The head of one of Europe’s largest low-fares airlines has promised to shake up the Irish transatlantic market after launching 17 ultra- low-fares flights from Ireland to the US — including the first direct transatlantic route from Cork Airport.
Bjorn Kjos, the head of Norwegian, made his comments at the launch of the long-awaited service from Cork Airport to TF Green Airport in Providence, south of Boston, with one-way fares starting from €69.
He also announced four weekly flights to the US from Shannon — two to Providence/Boston and two to Stewart Airport, New York — and 12 flights a week from Dublin — daily to Stewart New York and five to Providence/Boston.
While record-low one-way fares of €69 went on sale yesterday, the average return fare on the Cork route is expected to average around €300.
“With the first ever transatlantic flights from Cork, we are shaking up trans- atlantic travel with ground-breaking fares and never before seen routes,” Mr Kjos said.
“The cost of transatlantic travel has been too high for too long so by connecting Irish cities with smaller US airports, we can offer some truly affordable fares, allowing as many people as possible to fly.”

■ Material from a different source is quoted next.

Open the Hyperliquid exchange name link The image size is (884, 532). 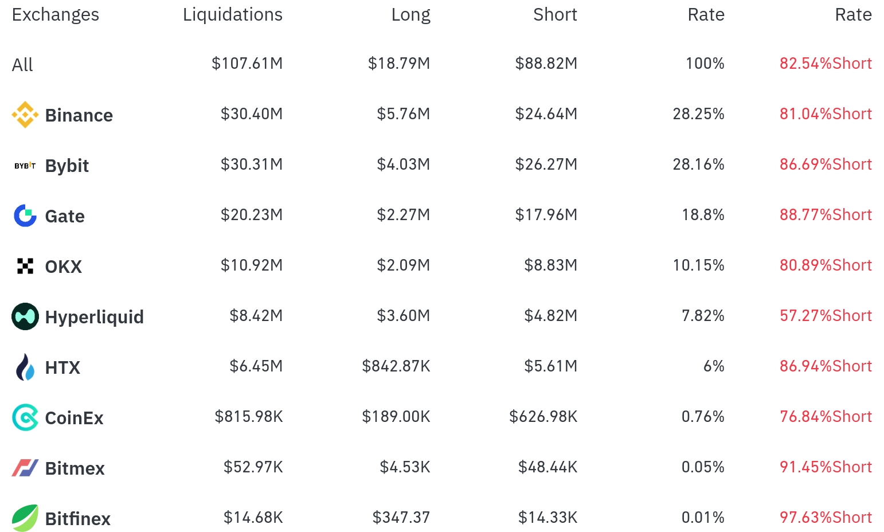pos(94,317)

The flights from Cork will operate three times a week on Tuesdays, Thursdays, and Saturdays. The flights will depart Cork at 4.20pm and arrive at TF Green Airport, Providence, at 7.05pm.

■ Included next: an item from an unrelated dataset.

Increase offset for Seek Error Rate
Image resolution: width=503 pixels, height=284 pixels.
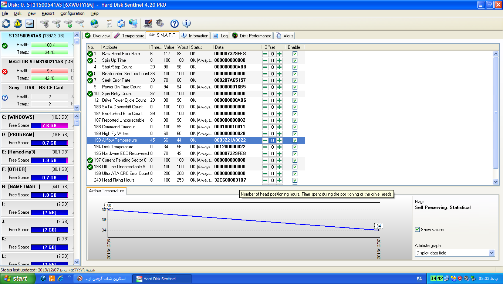pyautogui.click(x=280, y=80)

The flights from Shannon will fly to Boston/Providence on Monday and Friday, and to Stewart Airport in New York on Wednesday and Sunday. The flights will operate daily from Dublin to Stewart Airport, and five times a week — Monday, Wednesday, Thursday, Friday, and Sunday — to Providence/Boston.
Mr Kjos said he is still “exploring” the launch of a service to the greater New York area from Cork — with expectations that it will be launched next year.
However, there was some concern that after Cork Airport’s work to secure the licence for Norwegian, the airline also chose to launch flights from Dublin and Shannon.
The DAA said market forces were behind the airline’s decision.
“Norwegian, like any of our customers, decide where they want to place their aircraft,” a spokesman said.
“Cork Airport put in a huge amount of work to get these flights, and that was supported by the DAA all the way.
“But it was always going to be the case that Norwegian would launch flights out of Dublin — the largest population base.”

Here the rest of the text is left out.